In order to take into account the challenges and difficulties faced by sectors and products that are important for social, economic or environmental reasons, and with the aim of improving their competitiveness, sustainability and quality, the Strategy allocates 13% of the direct payment budget to coupled support.
To this is added a further 2% of resources to be allocated to the support of protein crops, in order to reduce the relative deficit of Italy and the Union, supporting crops that also allow to achieve an improvement of organic matter in the soil.
Coupled payments for: durum wheat; rice; sugar beet; tomatoes-processing; oilseeds; citrus fruits; olives; protein crops; cow’s milk; mountain milk, buffalo milk, suckler cows, ewe lambs for replacement; slaughtered sheep and goats.
Almost 3 billion euros allocated to subsidized insurance and the new national mutual fund, to which farmers also contribute through a 3% deduction from direct payments.
In order to increase the participation of farmers, the activation of a basic mutual coverage against catastrophic weather and climate events has been foreseen for all farms receiving direct payments, through the establishment of a national mutual fund.
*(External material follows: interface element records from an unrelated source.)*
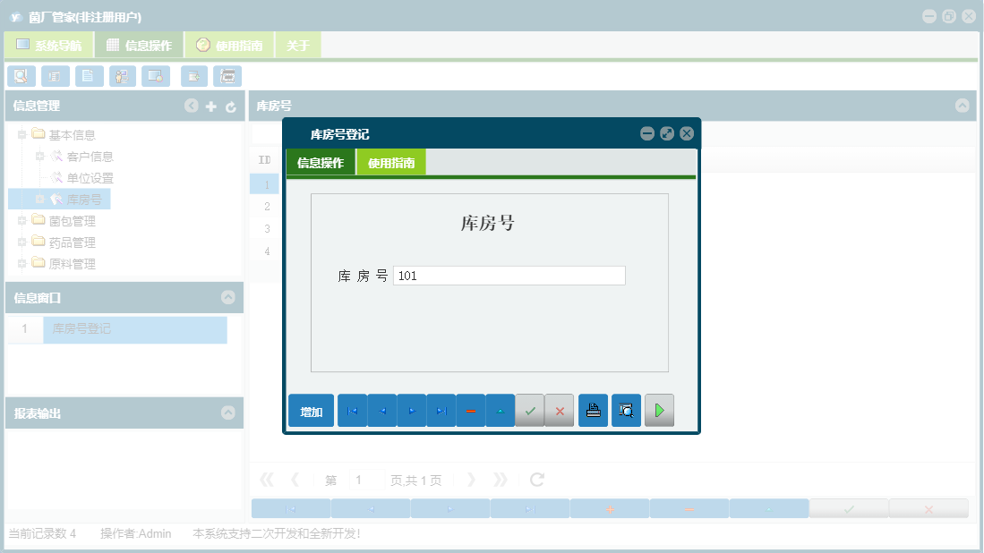The height and width of the screenshot is (553, 984).
Task: Open print preview in the 库房号登记 dialog
Action: 626,410
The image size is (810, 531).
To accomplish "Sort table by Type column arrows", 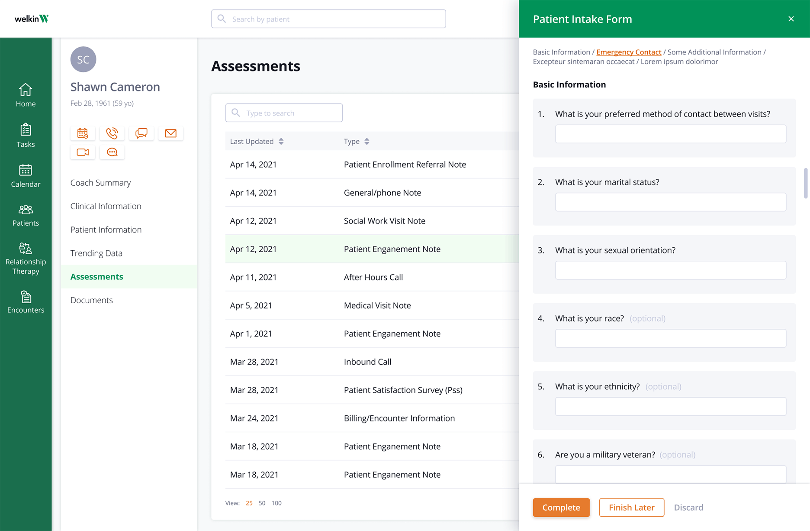I will (367, 141).
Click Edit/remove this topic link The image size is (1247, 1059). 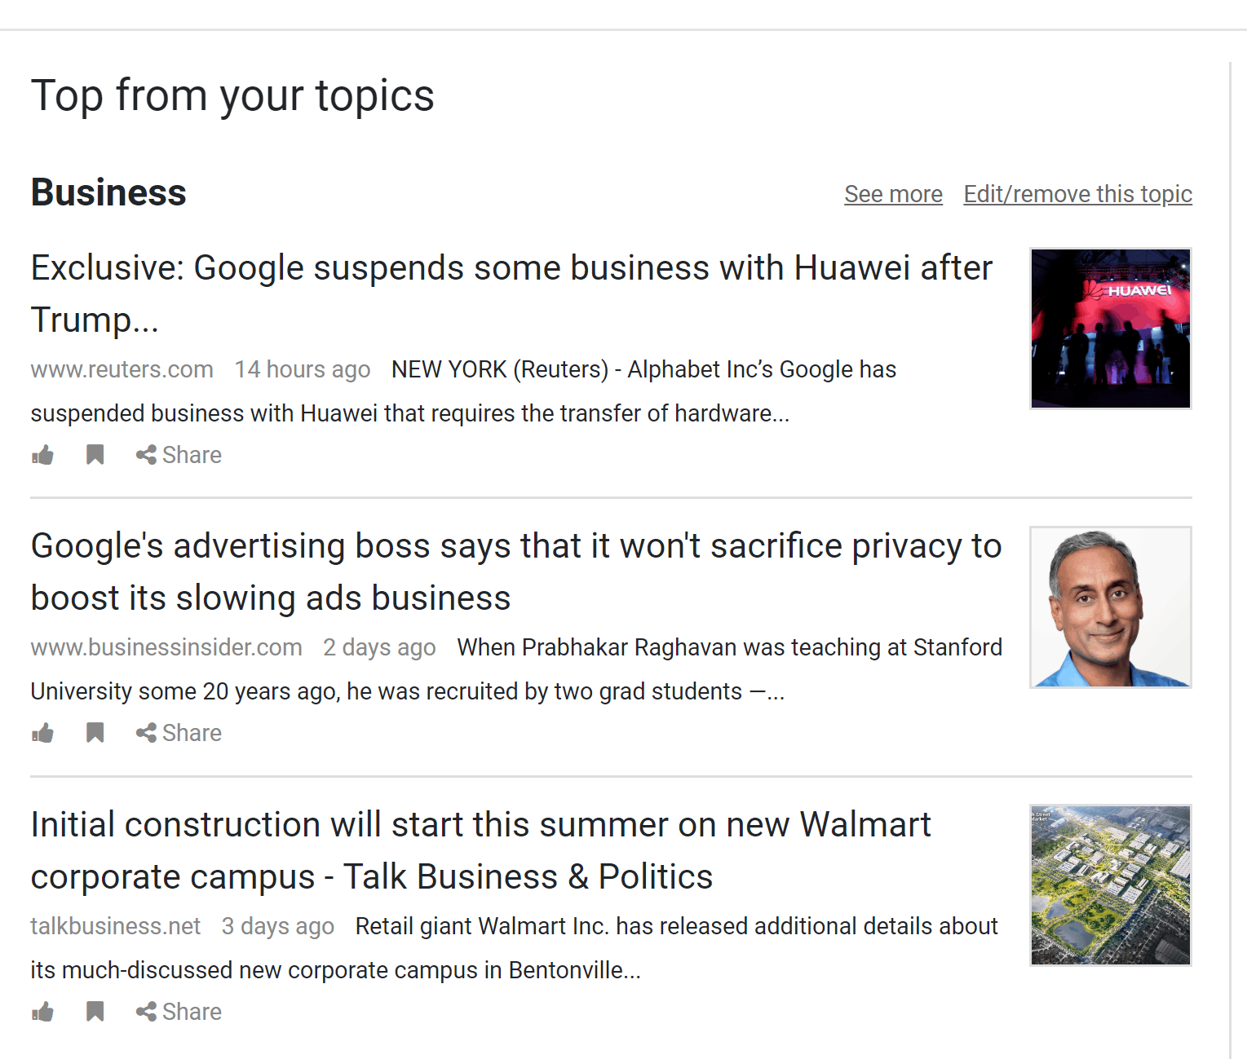tap(1077, 194)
This intervention is integrated with support for the subscription of subsidized insurance policies, which cover losses caused by adverse weather, animal and plant diseases or parasite infestations.
The Plan foresees the strengthening of policies in favor of young people, integrating the instruments of the first and second pillar, so as to mobilize a total of 1,250 million Euros. In fact, young farmers are more receptive to innovation and digitization, thus more ready to face the new challenges of competitiveness and resilience of the agricultural sector. With these objectives, 2% of the direct payments ceiling (350 million euros) will be used as complementary income support for young farmers and 1% will be transferred to the second pillar. In this way, the allocation already provided for in rural development (540 million euros) is supplemented by an additional endowment of around 360 million euros, partly transferred from the first pillar, partly from the increase in national co-financing.